Records contained in a dataset
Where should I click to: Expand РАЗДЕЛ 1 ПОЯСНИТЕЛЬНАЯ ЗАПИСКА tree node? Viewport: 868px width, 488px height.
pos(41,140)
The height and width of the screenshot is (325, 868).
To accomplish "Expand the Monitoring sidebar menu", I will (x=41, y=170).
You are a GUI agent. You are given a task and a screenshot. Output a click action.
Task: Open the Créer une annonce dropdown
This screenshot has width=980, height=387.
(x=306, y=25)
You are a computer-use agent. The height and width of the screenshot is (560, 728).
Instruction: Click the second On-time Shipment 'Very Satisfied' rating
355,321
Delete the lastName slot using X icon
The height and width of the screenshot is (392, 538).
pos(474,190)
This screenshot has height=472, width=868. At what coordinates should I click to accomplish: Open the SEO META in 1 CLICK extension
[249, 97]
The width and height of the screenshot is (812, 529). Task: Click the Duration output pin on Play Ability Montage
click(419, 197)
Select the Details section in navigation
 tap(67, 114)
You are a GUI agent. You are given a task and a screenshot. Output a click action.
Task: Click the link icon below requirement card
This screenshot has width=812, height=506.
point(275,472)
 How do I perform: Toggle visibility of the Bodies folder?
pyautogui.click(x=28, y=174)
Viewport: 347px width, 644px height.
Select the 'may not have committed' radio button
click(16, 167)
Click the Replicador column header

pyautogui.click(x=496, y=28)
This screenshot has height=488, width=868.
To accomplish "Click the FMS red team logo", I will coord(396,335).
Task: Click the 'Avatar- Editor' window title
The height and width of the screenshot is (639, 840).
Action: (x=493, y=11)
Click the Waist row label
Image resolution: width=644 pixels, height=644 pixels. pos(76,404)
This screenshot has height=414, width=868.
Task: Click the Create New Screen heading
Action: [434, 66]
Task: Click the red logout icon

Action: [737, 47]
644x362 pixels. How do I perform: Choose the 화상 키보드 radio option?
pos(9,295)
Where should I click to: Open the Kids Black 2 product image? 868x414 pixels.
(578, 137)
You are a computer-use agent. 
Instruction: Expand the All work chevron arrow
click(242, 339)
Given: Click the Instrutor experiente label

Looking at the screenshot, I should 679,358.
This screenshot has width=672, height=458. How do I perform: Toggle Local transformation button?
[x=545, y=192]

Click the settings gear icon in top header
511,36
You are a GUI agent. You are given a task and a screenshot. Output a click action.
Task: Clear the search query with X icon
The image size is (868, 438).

EXERCISE GOAL
Write the entries out again, exactly and completely.

THE COMPLETED TASK
Where should I click to: Expand РАЗДЕЛ 1 ПОЯСНИТЕЛЬНАЯ ЗАПИСКА tree node? Viewport: 868px width, 488px height.
pos(41,140)
The height and width of the screenshot is (325, 868).
To accomplish "Expand the Monitoring sidebar menu", I will (x=41, y=170).
You are a GUI agent. You are given a task and a screenshot. Output a click action.
Task: Open the Créer une annonce dropdown
This screenshot has width=980, height=387.
(x=306, y=25)
You are a computer-use agent. The height and width of the screenshot is (560, 728).
Instruction: Click the second On-time Shipment 'Very Satisfied' rating
355,321
Delete the lastName slot using X icon
The height and width of the screenshot is (392, 538).
pos(474,190)
This screenshot has height=472, width=868. At what coordinates should I click to accomplish: Open the SEO META in 1 CLICK extension
[249, 97]
The width and height of the screenshot is (812, 529). Task: Click the Duration output pin on Play Ability Montage
click(419, 197)
Select the Details section in navigation
 tap(67, 114)
You are a GUI agent. You are given a task and a screenshot. Output a click action.
Task: Click the link icon below requirement card
This screenshot has width=812, height=506.
point(275,472)
 How do I perform: Toggle visibility of the Bodies folder?
pyautogui.click(x=28, y=174)
Viewport: 347px width, 644px height.
Select the 'may not have committed' radio button
click(16, 167)
Click the Replicador column header

pyautogui.click(x=496, y=28)
This screenshot has height=488, width=868.
To accomplish "Click the FMS red team logo", I will coord(396,335).
Task: Click the 'Avatar- Editor' window title
The height and width of the screenshot is (639, 840).
Action: (x=493, y=11)
Click the Waist row label
Image resolution: width=644 pixels, height=644 pixels. pos(76,404)
This screenshot has height=414, width=868.
Task: Click the Create New Screen heading
Action: [434, 66]
Task: Click the red logout icon

Action: [737, 47]
644x362 pixels. How do I perform: Choose the 화상 키보드 radio option?
pos(9,295)
Where should I click to: Open the Kids Black 2 product image? 868x414 pixels.
(578, 137)
You are a computer-use agent. 
Instruction: Expand the All work chevron arrow
click(242, 339)
Given: Click the Instrutor experiente label

Looking at the screenshot, I should 679,358.
This screenshot has width=672, height=458. How do I perform: Toggle Local transformation button?
[x=545, y=192]

Click the settings gear icon in top header
511,36
You are a GUI agent. You are given a task and a screenshot. Output a click action.
Task: Clear the search query with X icon
The image size is (868, 438).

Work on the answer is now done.